▸ What the task asks: Search the data for the string "computer" and extract every line where it appears.

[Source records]
<<<<

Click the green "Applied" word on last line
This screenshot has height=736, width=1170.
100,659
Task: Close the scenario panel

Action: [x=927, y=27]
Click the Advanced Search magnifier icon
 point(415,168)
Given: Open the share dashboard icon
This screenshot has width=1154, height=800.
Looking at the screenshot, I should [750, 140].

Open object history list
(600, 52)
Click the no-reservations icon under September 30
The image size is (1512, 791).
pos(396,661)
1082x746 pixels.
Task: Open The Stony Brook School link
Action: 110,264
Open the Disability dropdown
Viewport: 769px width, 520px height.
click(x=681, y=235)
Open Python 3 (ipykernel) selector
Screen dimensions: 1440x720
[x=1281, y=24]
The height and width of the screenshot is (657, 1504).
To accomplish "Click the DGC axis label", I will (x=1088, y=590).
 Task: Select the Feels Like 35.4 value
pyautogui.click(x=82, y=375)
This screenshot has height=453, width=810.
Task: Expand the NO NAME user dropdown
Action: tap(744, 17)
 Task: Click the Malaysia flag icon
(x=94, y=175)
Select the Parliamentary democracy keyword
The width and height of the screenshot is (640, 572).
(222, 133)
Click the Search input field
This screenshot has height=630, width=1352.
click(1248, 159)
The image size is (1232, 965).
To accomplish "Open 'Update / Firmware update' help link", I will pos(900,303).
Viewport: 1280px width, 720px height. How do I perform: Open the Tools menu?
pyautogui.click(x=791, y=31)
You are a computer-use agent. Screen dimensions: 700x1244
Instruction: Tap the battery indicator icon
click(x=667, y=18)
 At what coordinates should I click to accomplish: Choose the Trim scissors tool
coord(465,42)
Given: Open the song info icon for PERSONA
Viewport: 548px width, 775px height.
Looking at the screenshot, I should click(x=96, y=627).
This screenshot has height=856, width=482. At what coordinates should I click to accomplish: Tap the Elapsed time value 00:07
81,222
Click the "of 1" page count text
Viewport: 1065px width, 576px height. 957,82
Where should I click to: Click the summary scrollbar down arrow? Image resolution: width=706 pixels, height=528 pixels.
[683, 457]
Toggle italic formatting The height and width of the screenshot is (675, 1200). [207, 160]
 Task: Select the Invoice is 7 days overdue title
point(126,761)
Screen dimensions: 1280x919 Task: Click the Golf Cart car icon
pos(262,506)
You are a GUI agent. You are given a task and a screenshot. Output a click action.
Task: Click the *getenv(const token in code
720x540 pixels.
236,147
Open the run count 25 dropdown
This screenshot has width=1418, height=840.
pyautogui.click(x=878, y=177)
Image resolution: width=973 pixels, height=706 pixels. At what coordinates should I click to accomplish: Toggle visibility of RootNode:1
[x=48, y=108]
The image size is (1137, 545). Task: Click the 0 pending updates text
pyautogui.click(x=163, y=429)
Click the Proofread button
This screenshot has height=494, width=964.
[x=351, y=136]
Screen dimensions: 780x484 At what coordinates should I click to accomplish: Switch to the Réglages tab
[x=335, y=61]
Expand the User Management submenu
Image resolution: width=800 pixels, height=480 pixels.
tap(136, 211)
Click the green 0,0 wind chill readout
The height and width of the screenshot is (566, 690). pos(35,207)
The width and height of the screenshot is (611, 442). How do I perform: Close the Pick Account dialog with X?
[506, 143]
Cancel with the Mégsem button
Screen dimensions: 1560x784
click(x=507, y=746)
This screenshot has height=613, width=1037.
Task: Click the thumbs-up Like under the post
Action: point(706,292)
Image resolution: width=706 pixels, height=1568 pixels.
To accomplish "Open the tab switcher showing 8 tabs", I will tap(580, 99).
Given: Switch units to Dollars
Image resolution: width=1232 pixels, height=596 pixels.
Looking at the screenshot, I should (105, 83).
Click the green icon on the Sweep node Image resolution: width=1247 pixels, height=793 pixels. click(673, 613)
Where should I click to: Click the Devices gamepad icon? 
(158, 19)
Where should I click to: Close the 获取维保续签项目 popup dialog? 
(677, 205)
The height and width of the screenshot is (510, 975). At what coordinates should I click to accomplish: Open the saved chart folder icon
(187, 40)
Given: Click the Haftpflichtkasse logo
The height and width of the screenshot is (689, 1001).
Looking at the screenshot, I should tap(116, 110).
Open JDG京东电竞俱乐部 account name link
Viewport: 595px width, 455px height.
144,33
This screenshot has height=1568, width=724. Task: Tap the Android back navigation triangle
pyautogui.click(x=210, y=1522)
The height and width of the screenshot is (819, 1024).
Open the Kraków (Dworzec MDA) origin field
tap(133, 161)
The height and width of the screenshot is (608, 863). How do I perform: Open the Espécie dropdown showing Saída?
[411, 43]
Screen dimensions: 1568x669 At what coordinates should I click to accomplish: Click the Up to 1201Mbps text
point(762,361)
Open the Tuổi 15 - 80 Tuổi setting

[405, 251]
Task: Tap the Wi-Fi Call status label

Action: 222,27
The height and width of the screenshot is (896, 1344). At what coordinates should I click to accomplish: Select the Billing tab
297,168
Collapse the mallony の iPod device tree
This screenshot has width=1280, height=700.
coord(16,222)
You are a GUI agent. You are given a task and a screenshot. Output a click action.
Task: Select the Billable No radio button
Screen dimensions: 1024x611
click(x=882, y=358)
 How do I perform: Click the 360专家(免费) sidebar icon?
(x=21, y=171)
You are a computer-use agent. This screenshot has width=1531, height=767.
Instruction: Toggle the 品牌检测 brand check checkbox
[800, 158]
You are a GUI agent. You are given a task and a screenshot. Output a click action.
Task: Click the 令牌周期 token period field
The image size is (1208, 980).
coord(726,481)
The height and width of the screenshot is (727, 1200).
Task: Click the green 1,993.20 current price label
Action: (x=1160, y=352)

>>>>

▸ Response below:
You are a computer-use agent. Screen dimensions: 700x1244
You are a computer-use agent. This screenshot has width=1531, height=767.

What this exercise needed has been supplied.